PAGE EXCERPT –
=-=-=

Neighbouring Kosmos-70 has been devastated by the zhuki. Beaten and forced back, the mauled remains of navy (Rocket Corps), marines (Rocket Infantry), army (Union Defence Force), and scouts (Special Purpose Fleet) are regrouping and being reinforced in K68. The USSP’s defeat was so severe that direct military control has been imposed from the capital of K68, Archangel, suspending usual democratic governance. The last 150 years or so without a major war has left the USSP at a severe disadvantage. Chasing pirates and putting down colony rebellions is no sort of training for the challenges now being faced. So far, space has been substituted for time, retreating while fighting hopeless rearguard actions. K68 is about to be the new front line.
Security is also uppermost in the mind of the Global Progress Party, the ruling elite of the USSP, in the treatment of its own citizens. An uncounted number of secret police organisations spy on the people and each other. The legal system is ludicrously porous, and the bureaucracy of state can only be called byzantine. All of this helps to create an atmosphere of suspicion and caution; a society where everyone is everyone else’s keeper because they never know who might denounce them for a misspoken statement.
The final snapshot of USSP society is in trade. Production and movement of goods is what makes an advanced economy. These activities are under monopoly control of state-owned megacorporations. The interstellar shipping organisation Interkosmos has its own military and investigation branches. Its bulk haulers are the lifeblood of the Union. Anything convoyed between the Republic planets not directed by Interkosmos is smuggling.
Any and all of this must sound at least vaguely similar to many other science fiction settings, so what makes Kosmos-68 unique?
For me, it is that Kosmos-68 seems very close to plausible. Not exactly likely by any means because it is an alternate timeline retrofuture, but the goal is to depict things with as much ‘truthiness’ as possible. No weird new powers or technologies are proposed over that already described in Cepheus, itself a clean-up version of 1980’s sensibilities. The motivations and emotions of the NPCs in the setting are completely recognisable to us today. It shares an awful lot with Hostile, but for obvious reasons a world of corporate greed and corruption in a dark and uncaring future seems all too plausible. K68 is the flip side of that coin: another dystopia for sure. But one at least one that has a sophisticated propaganda arm and a vision of progress for all mankind, however misguided.

=-=-=

DATASET RECORDS –
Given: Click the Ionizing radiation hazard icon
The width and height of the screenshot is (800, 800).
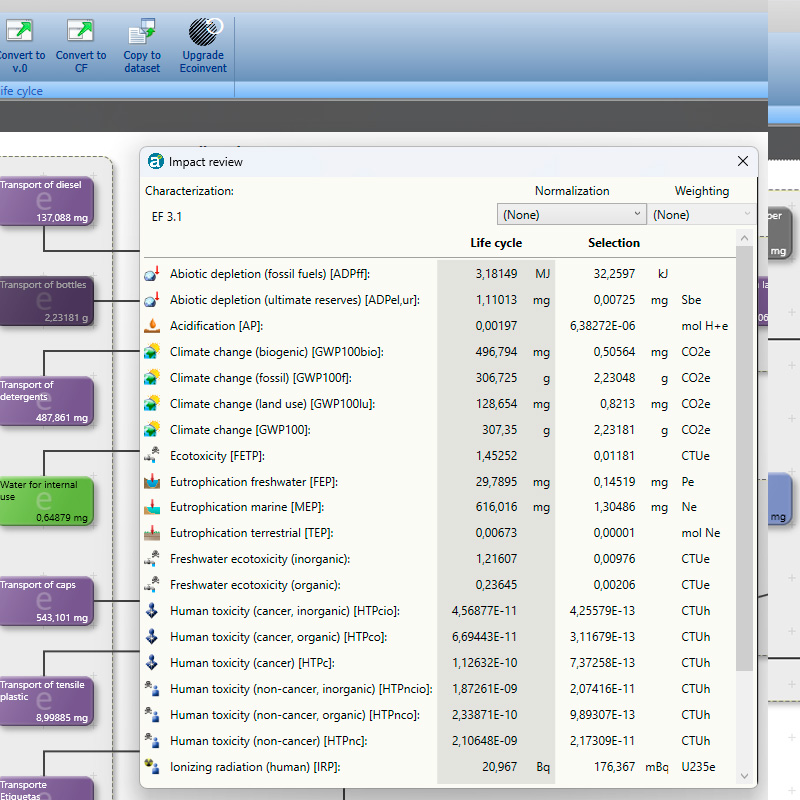Looking at the screenshot, I should click(x=152, y=767).
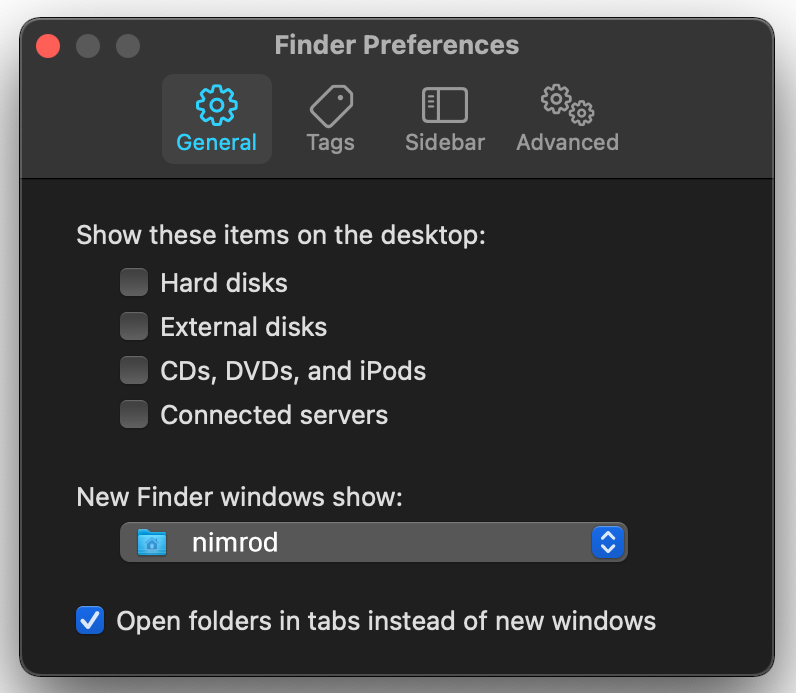Click the gray zoom window button
The width and height of the screenshot is (796, 693).
point(128,46)
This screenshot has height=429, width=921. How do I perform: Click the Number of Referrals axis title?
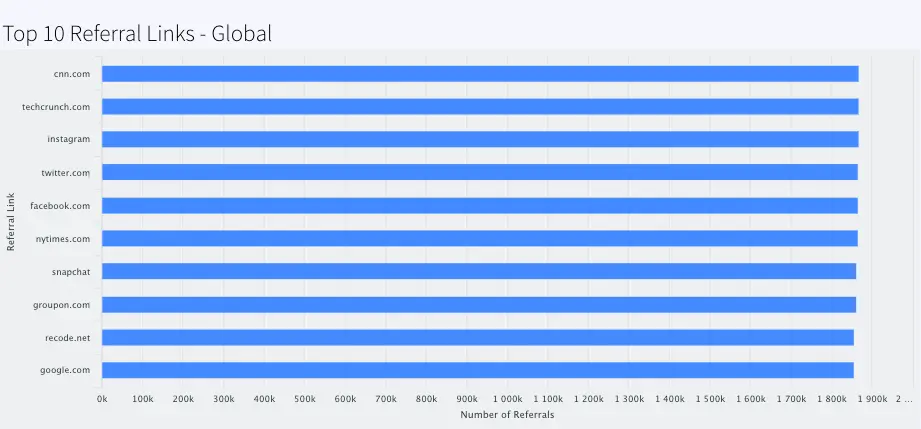pos(507,415)
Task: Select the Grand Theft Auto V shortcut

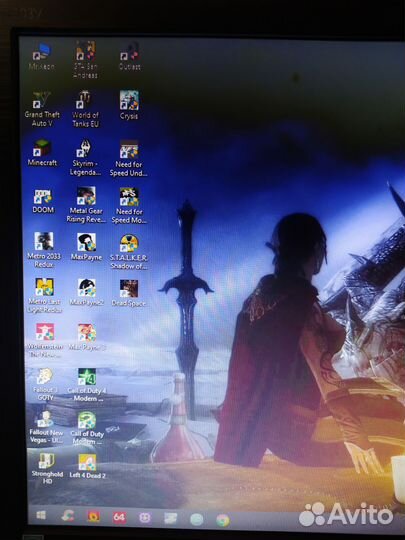Action: 42,109
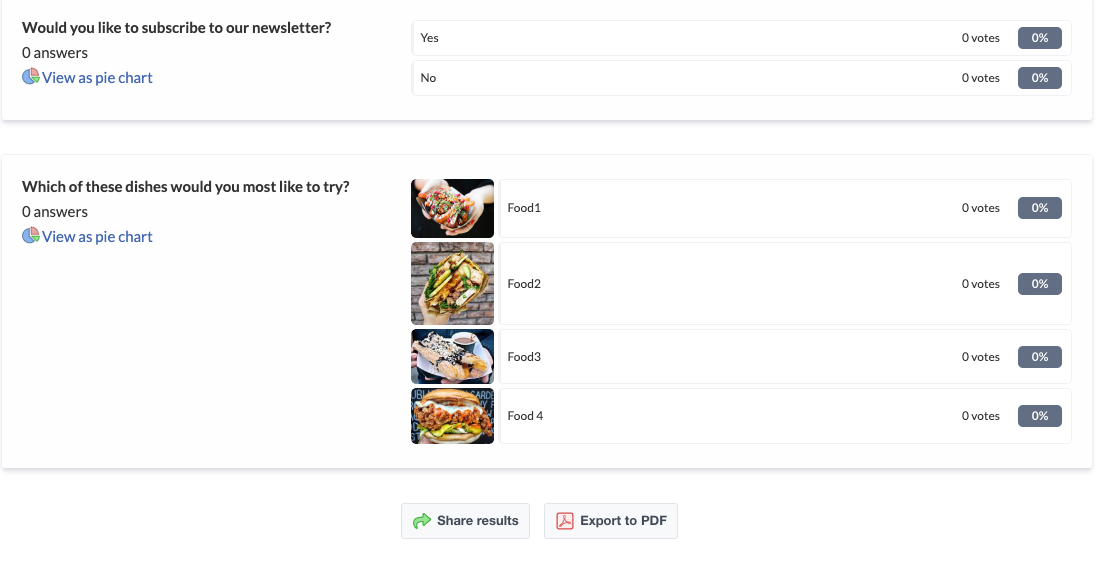
Task: Click pie chart icon under newsletter question
Action: [31, 77]
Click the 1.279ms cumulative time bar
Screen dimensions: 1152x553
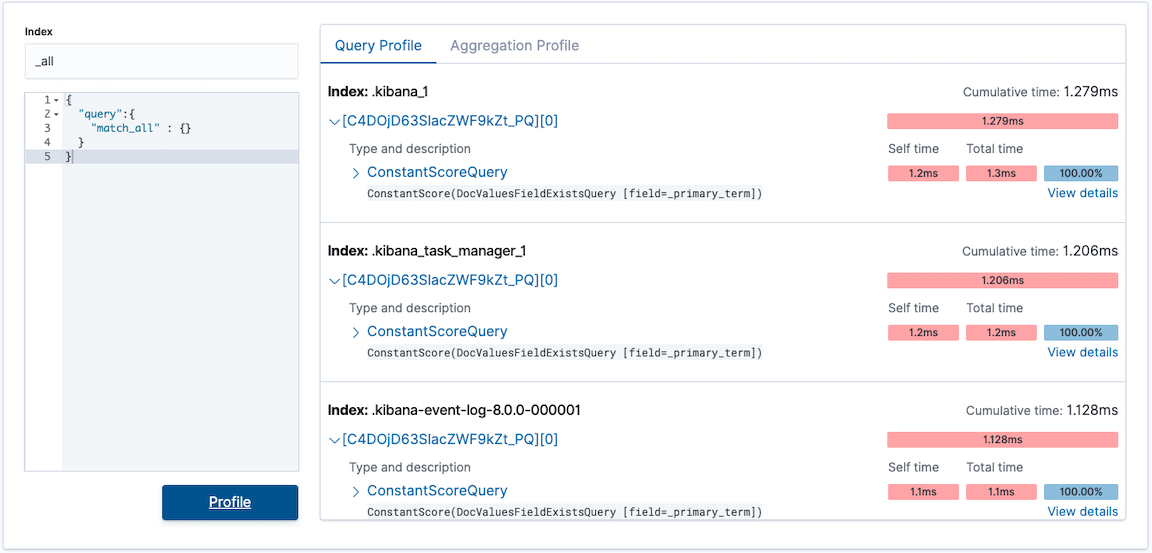coord(1002,121)
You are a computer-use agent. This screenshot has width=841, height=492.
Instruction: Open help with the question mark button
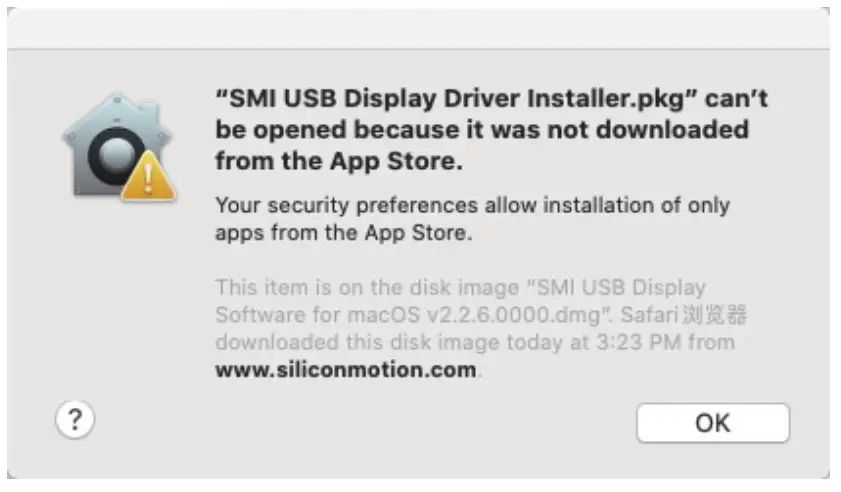point(75,420)
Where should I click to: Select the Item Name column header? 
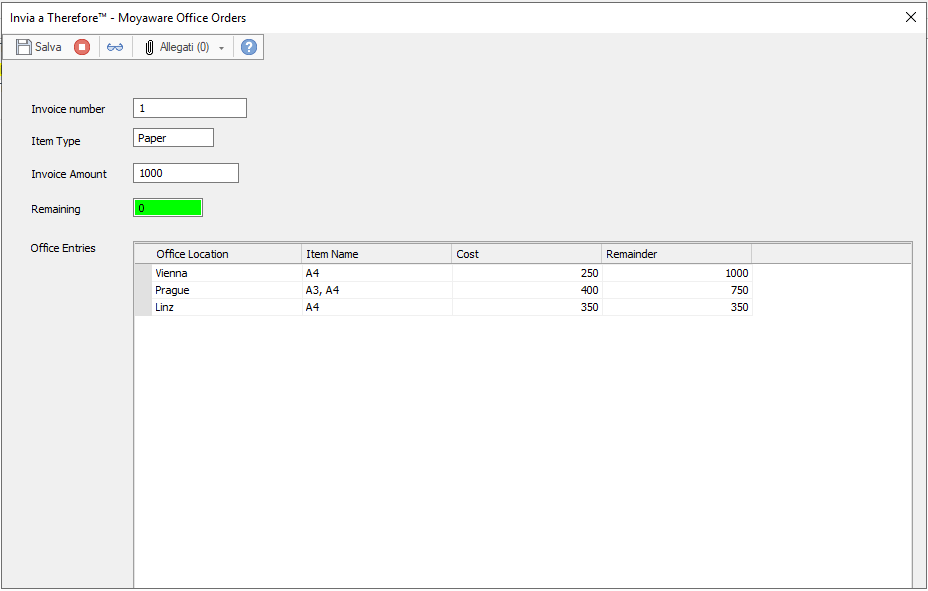coord(375,253)
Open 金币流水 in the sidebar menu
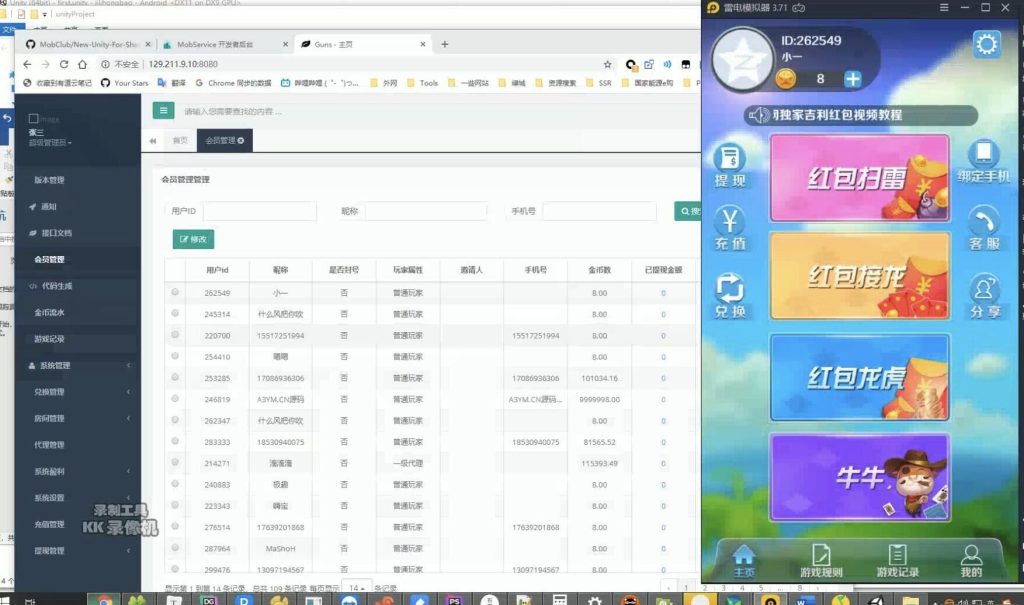The image size is (1024, 605). [x=50, y=313]
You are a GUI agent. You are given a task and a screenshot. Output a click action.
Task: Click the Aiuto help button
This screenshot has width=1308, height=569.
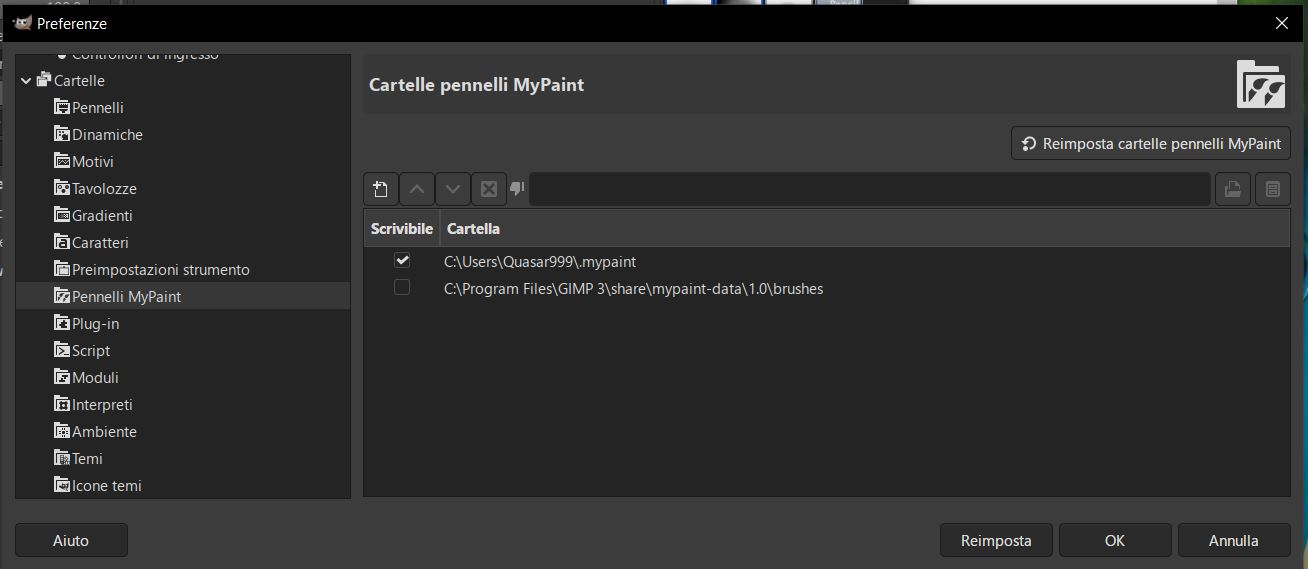pyautogui.click(x=71, y=540)
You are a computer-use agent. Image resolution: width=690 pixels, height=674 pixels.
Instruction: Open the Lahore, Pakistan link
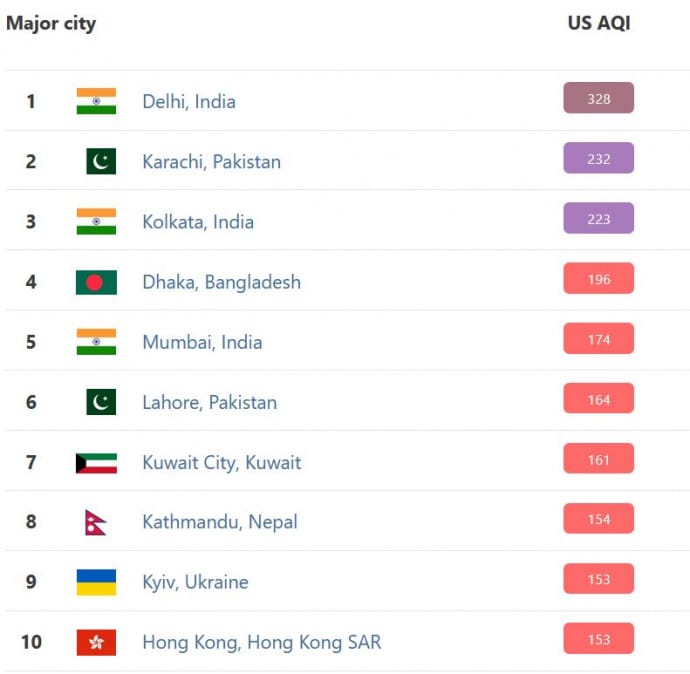coord(209,402)
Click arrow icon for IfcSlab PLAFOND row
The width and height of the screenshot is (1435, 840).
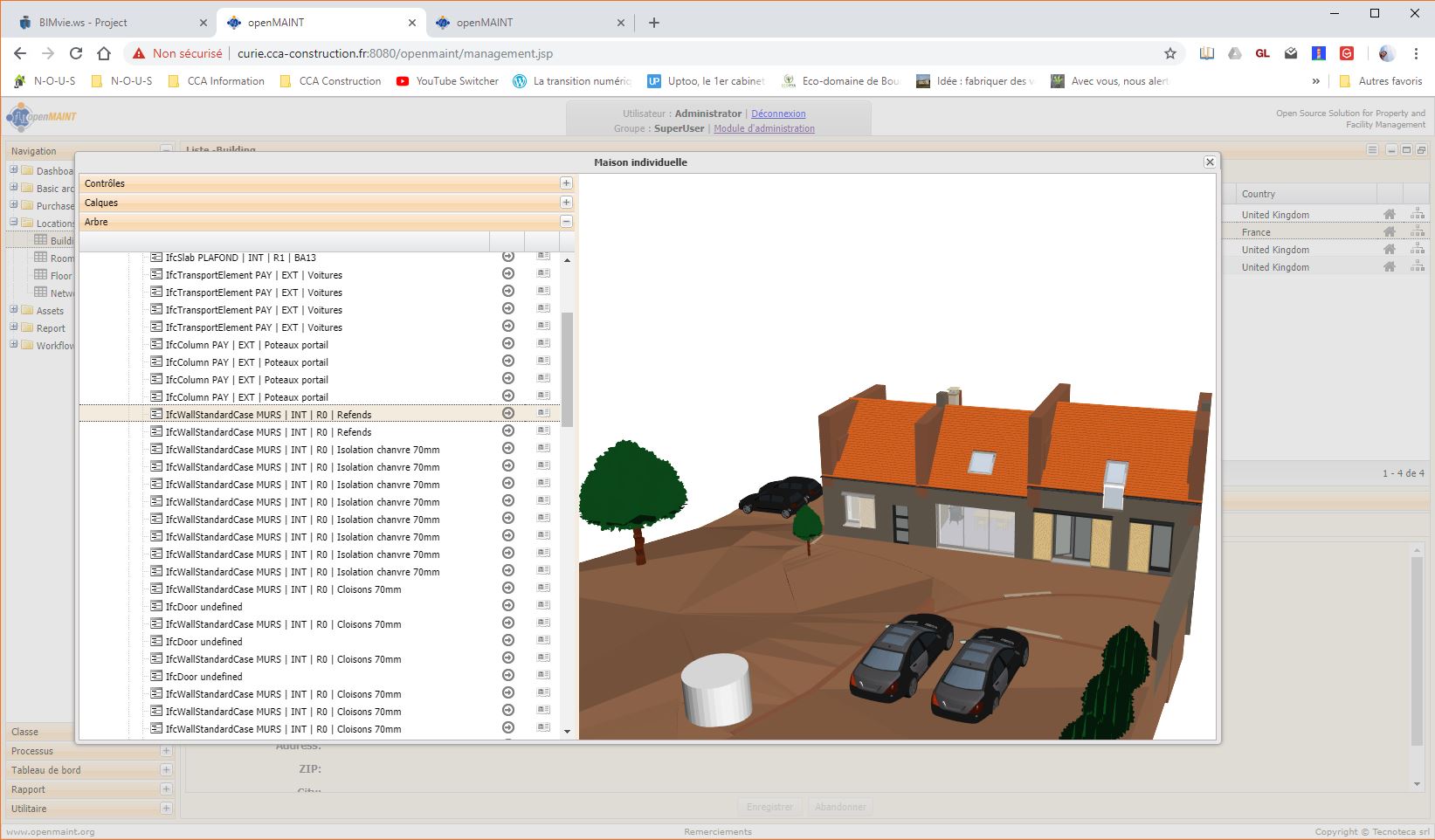(x=508, y=258)
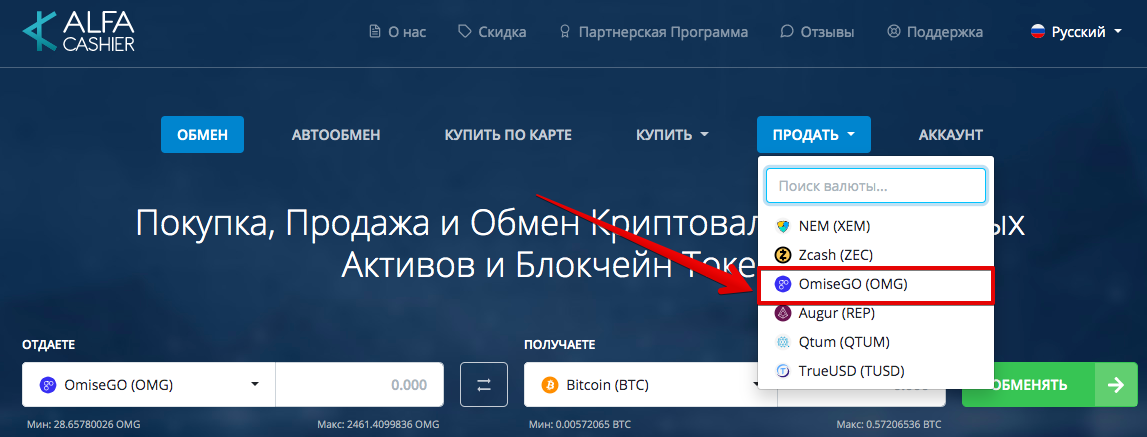
Task: Open the Купить dropdown menu
Action: [672, 135]
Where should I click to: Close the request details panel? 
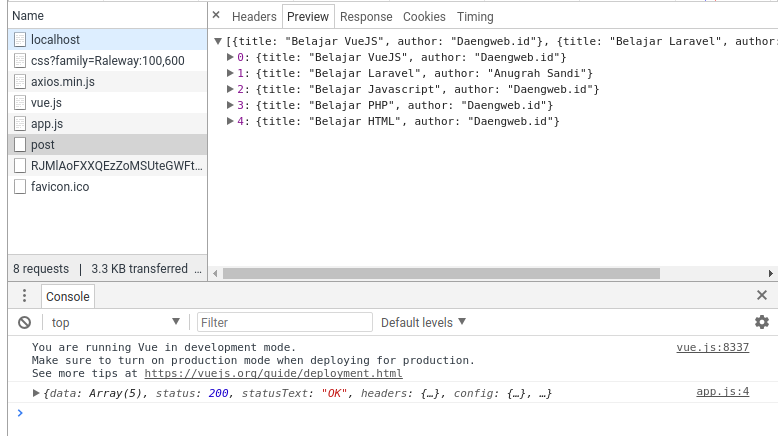point(216,16)
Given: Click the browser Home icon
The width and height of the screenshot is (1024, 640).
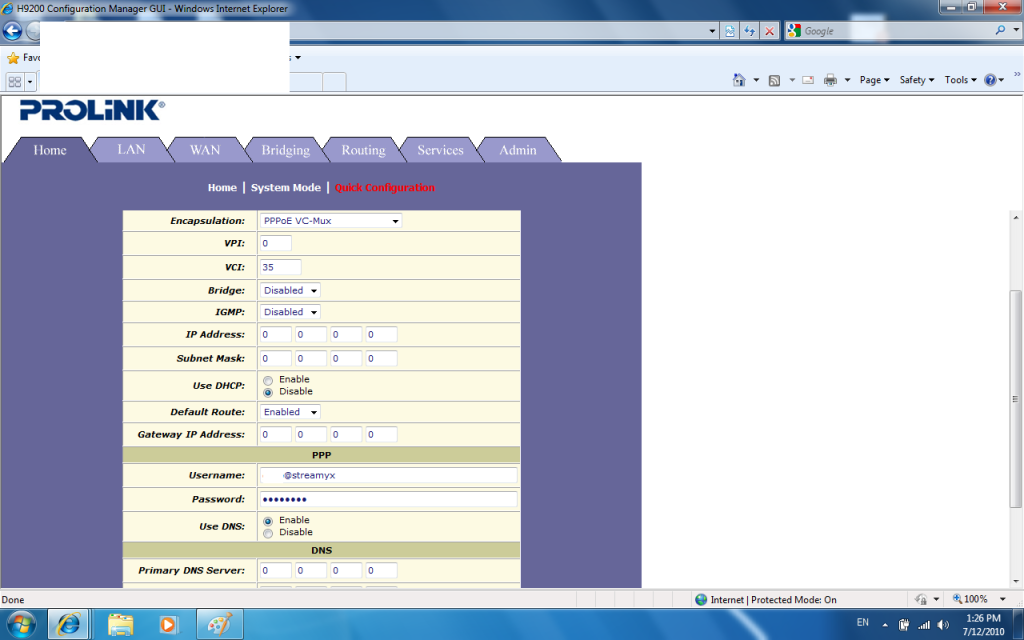Looking at the screenshot, I should click(x=739, y=80).
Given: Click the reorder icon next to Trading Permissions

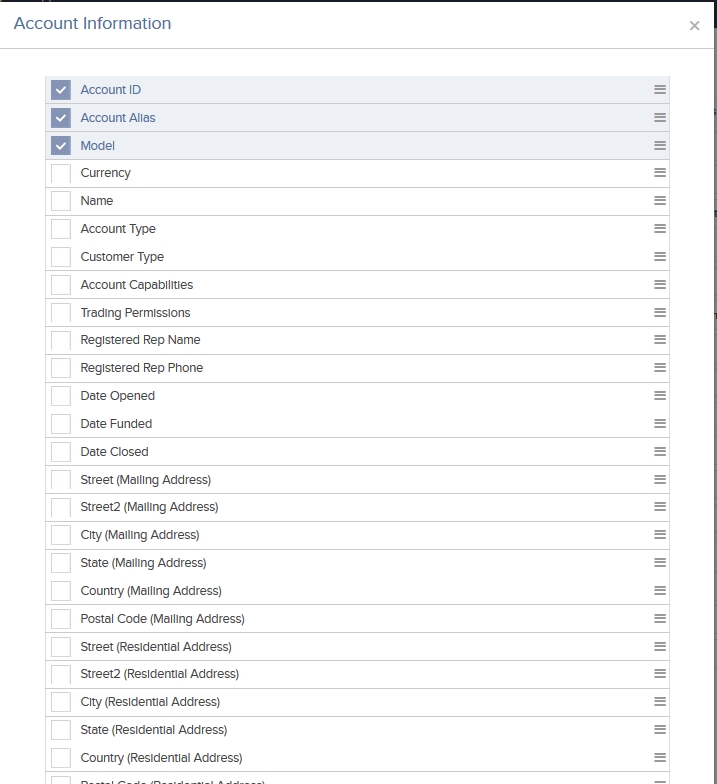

=-=-=

PROMPT 1 – According to the Kosmos-68 excerpt, what is the capital of K68?
PROMPT 2 – Swap "bulk haulers" for "cargo ships" in the Kosmos-68 excerpt and give that part again. Begin at the words that have "The final snapshot" and stop after "makes Kosmos-68 unique?".
PROMPT 3 – Translate this sentence from the Kosmos-68 excerpt into Spanish: "Production and movement of goods is what makes an advanced economy."

ANSWER SECTION 1 – Archangel

ANSWER SECTION 2 –
The final snapshot of USSP society is in trade. Production and movement of goods is what makes an advanced economy. These activities are under monopoly control of state-owned megacorporations. The interstellar shipping organisation Interkosmos has its own military and investigation branches. Its cargo ships are the lifeblood of the Union. Anything convoyed between the Republic planets not directed by Interkosmos is smuggling.
Any and all of this must sound at least vaguely similar to many other science fiction settings, so what makes Kosmos-68 unique?

ANSWER SECTION 3 – La producción y el movimiento de mercancías son lo que hace una economía avanzada.